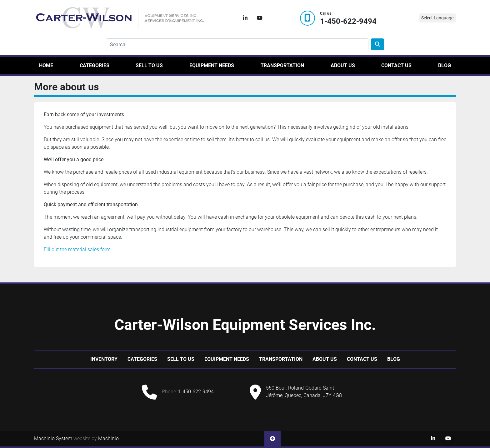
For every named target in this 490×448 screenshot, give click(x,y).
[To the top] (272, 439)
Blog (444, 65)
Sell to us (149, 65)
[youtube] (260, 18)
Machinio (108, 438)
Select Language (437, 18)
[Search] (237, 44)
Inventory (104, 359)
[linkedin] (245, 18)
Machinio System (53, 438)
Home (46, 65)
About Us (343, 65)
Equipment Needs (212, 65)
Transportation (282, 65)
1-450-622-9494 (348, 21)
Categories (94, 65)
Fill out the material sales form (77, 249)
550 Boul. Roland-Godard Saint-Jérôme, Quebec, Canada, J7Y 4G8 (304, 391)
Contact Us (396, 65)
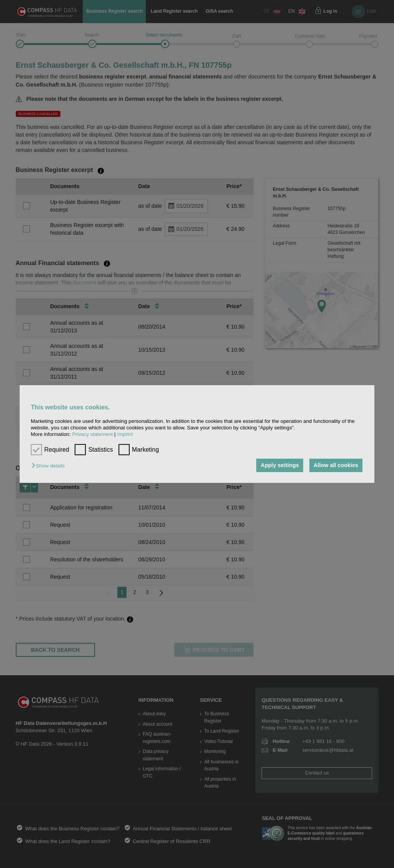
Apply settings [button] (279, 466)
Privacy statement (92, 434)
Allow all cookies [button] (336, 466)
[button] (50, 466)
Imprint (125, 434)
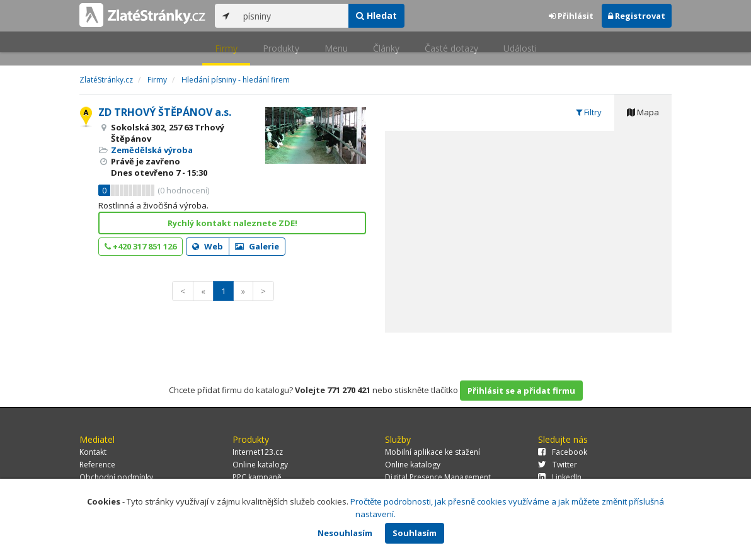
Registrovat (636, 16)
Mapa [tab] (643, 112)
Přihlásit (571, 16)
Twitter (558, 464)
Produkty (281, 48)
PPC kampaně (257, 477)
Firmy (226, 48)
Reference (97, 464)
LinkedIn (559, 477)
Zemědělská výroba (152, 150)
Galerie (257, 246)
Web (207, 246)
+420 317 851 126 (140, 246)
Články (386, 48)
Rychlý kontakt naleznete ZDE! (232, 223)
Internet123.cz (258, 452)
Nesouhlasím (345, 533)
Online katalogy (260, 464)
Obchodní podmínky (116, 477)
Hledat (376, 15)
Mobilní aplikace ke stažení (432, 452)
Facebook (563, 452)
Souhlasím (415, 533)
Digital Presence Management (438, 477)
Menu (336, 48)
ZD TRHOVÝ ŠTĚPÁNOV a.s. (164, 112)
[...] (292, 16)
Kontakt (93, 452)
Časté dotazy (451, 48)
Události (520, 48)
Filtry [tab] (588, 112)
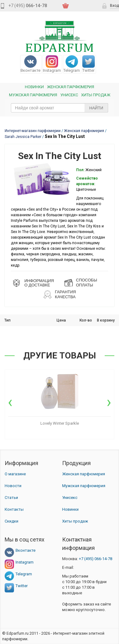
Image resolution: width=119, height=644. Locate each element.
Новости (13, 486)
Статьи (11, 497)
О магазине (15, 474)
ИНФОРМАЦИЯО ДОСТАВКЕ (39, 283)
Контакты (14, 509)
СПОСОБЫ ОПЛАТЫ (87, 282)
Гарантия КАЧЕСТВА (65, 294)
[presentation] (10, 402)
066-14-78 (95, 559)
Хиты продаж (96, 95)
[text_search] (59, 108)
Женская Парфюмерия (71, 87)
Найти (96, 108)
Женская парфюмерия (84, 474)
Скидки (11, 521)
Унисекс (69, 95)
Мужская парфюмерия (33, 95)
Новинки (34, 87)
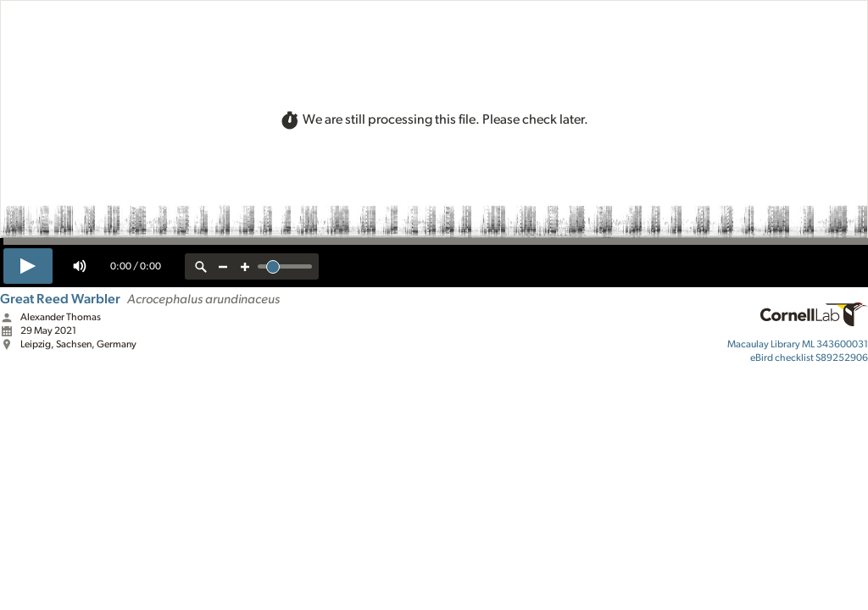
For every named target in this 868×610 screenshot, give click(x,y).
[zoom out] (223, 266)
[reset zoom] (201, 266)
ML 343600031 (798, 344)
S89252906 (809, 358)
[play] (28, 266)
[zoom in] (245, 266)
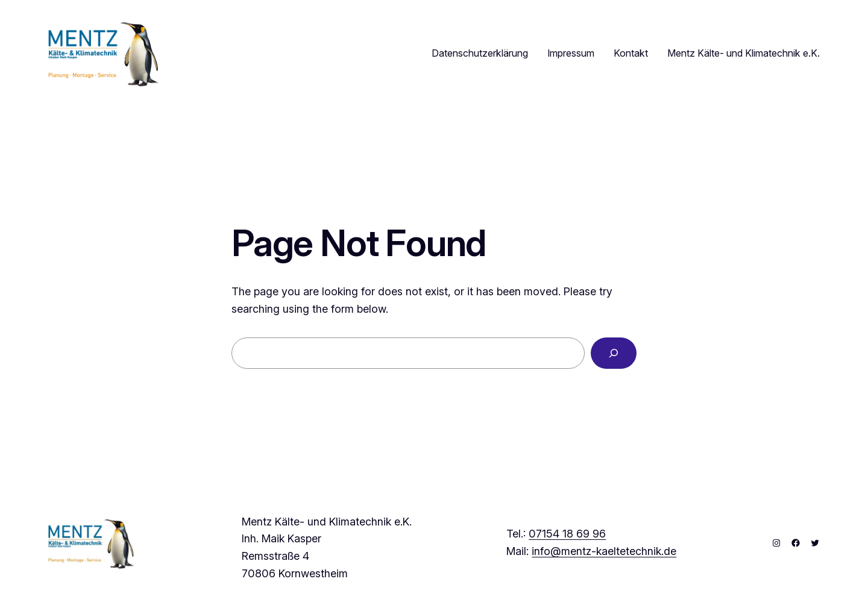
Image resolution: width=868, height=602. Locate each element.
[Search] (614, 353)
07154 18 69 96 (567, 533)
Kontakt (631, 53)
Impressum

## Task:
Copy out every line of the records above word for word, from the first to the last, leaving out the pictures.

## Task answer:
For every named target in this 490×448 screenshot, give click(x,y).
[To the top] (272, 439)
Blog (444, 65)
Sell to us (149, 65)
[youtube] (260, 18)
Machinio (108, 438)
Select Language (437, 18)
[Search] (237, 44)
Inventory (104, 359)
[linkedin] (245, 18)
Machinio System (53, 438)
Home (46, 65)
About Us (343, 65)
Equipment Needs (212, 65)
Transportation (282, 65)
1-450-622-9494 (348, 21)
Categories (94, 65)
Fill out the material sales form (77, 249)
550 Boul. Roland-Godard Saint-Jérôme, Quebec, Canada, J7Y 4G8 (304, 391)
Contact Us (396, 65)
Apply settings [button] (279, 466)
Privacy statement (92, 434)
Allow all cookies [button] (336, 466)
[button] (50, 466)
Imprint (125, 434)
Registrovat (636, 16)
Mapa [tab] (643, 112)
Přihlásit (571, 16)
Twitter (558, 464)
Produkty (281, 48)
PPC kampaně (257, 477)
Firmy (226, 48)
Reference (97, 464)
LinkedIn (559, 477)
Zemědělská výroba (152, 150)
Galerie (257, 246)
Web (207, 246)
+420 317 851 126 (140, 246)
Články (386, 48)
Rychlý kontakt naleznete ZDE! (232, 223)
Internet123.cz (258, 452)
Nesouhlasím (345, 533)
Online katalogy (260, 464)
Obchodní podmínky (116, 477)
Hledat (376, 15)
Mobilní aplikace ke stažení (432, 452)
Facebook (563, 452)
Souhlasím (415, 533)
Digital Presence Management (438, 477)
Menu (336, 48)
ZD TRHOVÝ ŠTĚPÁNOV a.s. (164, 112)
[...] (292, 16)
Kontakt (93, 452)
Časté dotazy (451, 48)
Události (520, 48)
Filtry [tab] (588, 112)
Image resolution: width=119, height=644. Locate each element.
Новости (13, 486)
Статьи (11, 497)
О магазине (15, 474)
ИНФОРМАЦИЯО ДОСТАВКЕ (39, 283)
Контакты (14, 509)
СПОСОБЫ ОПЛАТЫ (87, 282)
Гарантия КАЧЕСТВА (65, 294)
[presentation] (10, 402)
066-14-78 (95, 559)
Хиты продаж (96, 95)
[text_search] (59, 108)
Женская Парфюмерия (71, 87)
Найти (96, 108)
Женская парфюмерия (84, 474)
Скидки (11, 521)
Унисекс (69, 95)
Мужская парфюмерия (33, 95)
Новинки (34, 87)
For every named target in this 868×610 screenshot, give click(x,y).
[zoom out] (223, 266)
[reset zoom] (201, 266)
ML 343600031 (798, 344)
S89252906 (809, 358)
[play] (28, 266)
[zoom in] (245, 266)
Image resolution: width=868, height=602. Locate each element.
[Search] (614, 353)
07154 18 69 96 (567, 533)
Kontakt (631, 53)
Impressum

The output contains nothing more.